◆ **Problem details**: Give back all of the data exactly as it appears here.

◆ **Dataset records**:
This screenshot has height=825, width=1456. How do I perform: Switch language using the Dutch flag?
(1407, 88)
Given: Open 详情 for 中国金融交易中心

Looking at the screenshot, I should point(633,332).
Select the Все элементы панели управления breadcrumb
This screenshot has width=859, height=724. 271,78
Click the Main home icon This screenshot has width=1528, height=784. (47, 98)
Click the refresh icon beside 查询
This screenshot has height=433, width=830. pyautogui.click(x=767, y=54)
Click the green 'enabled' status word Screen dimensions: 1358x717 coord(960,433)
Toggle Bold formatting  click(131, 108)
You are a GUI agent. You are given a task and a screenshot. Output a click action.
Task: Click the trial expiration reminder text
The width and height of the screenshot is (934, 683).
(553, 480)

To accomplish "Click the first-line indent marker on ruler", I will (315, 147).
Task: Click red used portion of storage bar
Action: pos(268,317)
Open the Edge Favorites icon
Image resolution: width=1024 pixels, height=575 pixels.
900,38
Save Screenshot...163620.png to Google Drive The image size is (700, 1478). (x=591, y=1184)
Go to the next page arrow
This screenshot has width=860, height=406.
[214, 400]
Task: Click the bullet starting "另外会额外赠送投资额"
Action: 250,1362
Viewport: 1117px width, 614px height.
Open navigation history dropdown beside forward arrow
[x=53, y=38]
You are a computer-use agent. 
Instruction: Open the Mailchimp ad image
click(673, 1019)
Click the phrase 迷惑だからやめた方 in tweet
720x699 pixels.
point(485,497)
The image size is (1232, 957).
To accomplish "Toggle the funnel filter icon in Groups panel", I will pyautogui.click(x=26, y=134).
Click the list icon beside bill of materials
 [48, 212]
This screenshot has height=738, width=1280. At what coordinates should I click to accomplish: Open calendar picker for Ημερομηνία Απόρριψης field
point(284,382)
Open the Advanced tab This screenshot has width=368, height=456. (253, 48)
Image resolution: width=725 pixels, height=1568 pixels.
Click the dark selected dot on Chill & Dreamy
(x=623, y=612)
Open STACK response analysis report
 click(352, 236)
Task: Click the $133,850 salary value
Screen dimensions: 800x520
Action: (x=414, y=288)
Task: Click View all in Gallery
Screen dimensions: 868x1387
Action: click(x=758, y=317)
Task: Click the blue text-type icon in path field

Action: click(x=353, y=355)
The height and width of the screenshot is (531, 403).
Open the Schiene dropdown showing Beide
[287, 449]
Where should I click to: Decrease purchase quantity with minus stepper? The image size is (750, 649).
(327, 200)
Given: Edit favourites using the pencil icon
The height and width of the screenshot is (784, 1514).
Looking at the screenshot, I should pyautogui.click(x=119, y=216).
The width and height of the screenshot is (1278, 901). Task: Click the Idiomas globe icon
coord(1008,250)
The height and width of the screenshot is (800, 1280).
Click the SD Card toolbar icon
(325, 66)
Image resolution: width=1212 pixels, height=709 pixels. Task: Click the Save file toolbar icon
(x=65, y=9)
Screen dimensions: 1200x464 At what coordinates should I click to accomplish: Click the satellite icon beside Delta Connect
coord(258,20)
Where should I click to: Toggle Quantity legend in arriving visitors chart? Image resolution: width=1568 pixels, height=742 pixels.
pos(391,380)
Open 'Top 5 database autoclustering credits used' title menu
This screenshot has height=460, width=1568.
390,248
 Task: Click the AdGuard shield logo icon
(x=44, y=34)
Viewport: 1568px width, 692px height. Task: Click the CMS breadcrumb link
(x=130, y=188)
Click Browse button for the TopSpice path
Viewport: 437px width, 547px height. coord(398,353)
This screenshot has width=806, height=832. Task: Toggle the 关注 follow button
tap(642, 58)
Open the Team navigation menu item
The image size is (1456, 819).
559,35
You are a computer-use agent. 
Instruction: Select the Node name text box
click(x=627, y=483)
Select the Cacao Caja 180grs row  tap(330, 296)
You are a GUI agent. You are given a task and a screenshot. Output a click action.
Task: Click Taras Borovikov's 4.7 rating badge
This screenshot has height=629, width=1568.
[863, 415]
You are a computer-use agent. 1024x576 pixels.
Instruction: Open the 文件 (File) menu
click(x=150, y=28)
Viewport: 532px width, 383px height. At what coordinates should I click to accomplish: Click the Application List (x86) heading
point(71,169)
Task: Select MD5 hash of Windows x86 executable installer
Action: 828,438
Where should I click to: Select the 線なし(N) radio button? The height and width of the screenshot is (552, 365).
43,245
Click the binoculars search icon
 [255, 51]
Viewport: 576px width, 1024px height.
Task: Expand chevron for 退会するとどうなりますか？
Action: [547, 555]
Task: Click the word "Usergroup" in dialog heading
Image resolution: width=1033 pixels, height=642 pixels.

◆ **Task answer**:
This screenshot has height=825, width=1456. How do I perform: Switch language using the Dutch flag?
(1407, 88)
Given: Open 详情 for 中国金融交易中心

Looking at the screenshot, I should point(633,332).
Select the Все элементы панели управления breadcrumb
This screenshot has width=859, height=724. 271,78
Click the Main home icon This screenshot has width=1528, height=784. (47, 98)
Click the refresh icon beside 查询
This screenshot has height=433, width=830. pyautogui.click(x=767, y=54)
Click the green 'enabled' status word Screen dimensions: 1358x717 coord(960,433)
Toggle Bold formatting  click(131, 108)
You are a GUI agent. You are given a task and a screenshot. Output a click action.
Task: Click the trial expiration reminder text
The width and height of the screenshot is (934, 683).
(553, 480)

To accomplish "Click the first-line indent marker on ruler", I will (315, 147).
Task: Click red used portion of storage bar
Action: pos(268,317)
Open the Edge Favorites icon
Image resolution: width=1024 pixels, height=575 pixels.
900,38
Save Screenshot...163620.png to Google Drive The image size is (700, 1478). (x=591, y=1184)
Go to the next page arrow
This screenshot has width=860, height=406.
[214, 400]
Task: Click the bullet starting "另外会额外赠送投资额"
Action: 250,1362
Viewport: 1117px width, 614px height.
Open navigation history dropdown beside forward arrow
[x=53, y=38]
You are a computer-use agent. 
Instruction: Open the Mailchimp ad image
click(673, 1019)
Click the phrase 迷惑だからやめた方 in tweet
720x699 pixels.
point(485,497)
The image size is (1232, 957).
To accomplish "Toggle the funnel filter icon in Groups panel", I will pyautogui.click(x=26, y=134).
Click the list icon beside bill of materials
 [48, 212]
This screenshot has height=738, width=1280. At what coordinates should I click to accomplish: Open calendar picker for Ημερομηνία Απόρριψης field
point(284,382)
Open the Advanced tab This screenshot has width=368, height=456. (253, 48)
Image resolution: width=725 pixels, height=1568 pixels.
Click the dark selected dot on Chill & Dreamy
(x=623, y=612)
Open STACK response analysis report
 click(352, 236)
Task: Click the $133,850 salary value
Screen dimensions: 800x520
Action: (x=414, y=288)
Task: Click View all in Gallery
Screen dimensions: 868x1387
Action: click(x=758, y=317)
Task: Click the blue text-type icon in path field

Action: click(x=353, y=355)
The height and width of the screenshot is (531, 403).
Open the Schiene dropdown showing Beide
[287, 449]
Where should I click to: Decrease purchase quantity with minus stepper? The image size is (750, 649).
(327, 200)
Given: Edit favourites using the pencil icon
The height and width of the screenshot is (784, 1514).
Looking at the screenshot, I should pyautogui.click(x=119, y=216).
The width and height of the screenshot is (1278, 901). Task: Click the Idiomas globe icon
coord(1008,250)
The height and width of the screenshot is (800, 1280).
Click the SD Card toolbar icon
(325, 66)
Image resolution: width=1212 pixels, height=709 pixels. Task: Click the Save file toolbar icon
(x=65, y=9)
Screen dimensions: 1200x464 At what coordinates should I click to accomplish: Click the satellite icon beside Delta Connect
coord(258,20)
Where should I click to: Toggle Quantity legend in arriving visitors chart? Image resolution: width=1568 pixels, height=742 pixels.
pos(391,380)
Open 'Top 5 database autoclustering credits used' title menu
This screenshot has height=460, width=1568.
390,248
 Task: Click the AdGuard shield logo icon
(x=44, y=34)
Viewport: 1568px width, 692px height. Task: Click the CMS breadcrumb link
(x=130, y=188)
Click Browse button for the TopSpice path
Viewport: 437px width, 547px height. coord(398,353)
This screenshot has width=806, height=832. Task: Toggle the 关注 follow button
tap(642, 58)
Open the Team navigation menu item
The image size is (1456, 819).
559,35
You are a computer-use agent. 
Instruction: Select the Node name text box
click(x=627, y=483)
Select the Cacao Caja 180grs row  tap(330, 296)
You are a GUI agent. You are given a task and a screenshot. Output a click action.
Task: Click Taras Borovikov's 4.7 rating badge
This screenshot has height=629, width=1568.
[863, 415]
You are a computer-use agent. 1024x576 pixels.
Instruction: Open the 文件 (File) menu
click(x=150, y=28)
Viewport: 532px width, 383px height. At what coordinates should I click to accomplish: Click the Application List (x86) heading
point(71,169)
Task: Select MD5 hash of Windows x86 executable installer
Action: 828,438
Where should I click to: Select the 線なし(N) radio button? The height and width of the screenshot is (552, 365).
43,245
Click the binoculars search icon
 [255, 51]
Viewport: 576px width, 1024px height.
Task: Expand chevron for 退会するとどうなりますか？
Action: [547, 555]
Task: Click the word "Usergroup" in dialog heading
Image resolution: width=1033 pixels, height=642 pixels.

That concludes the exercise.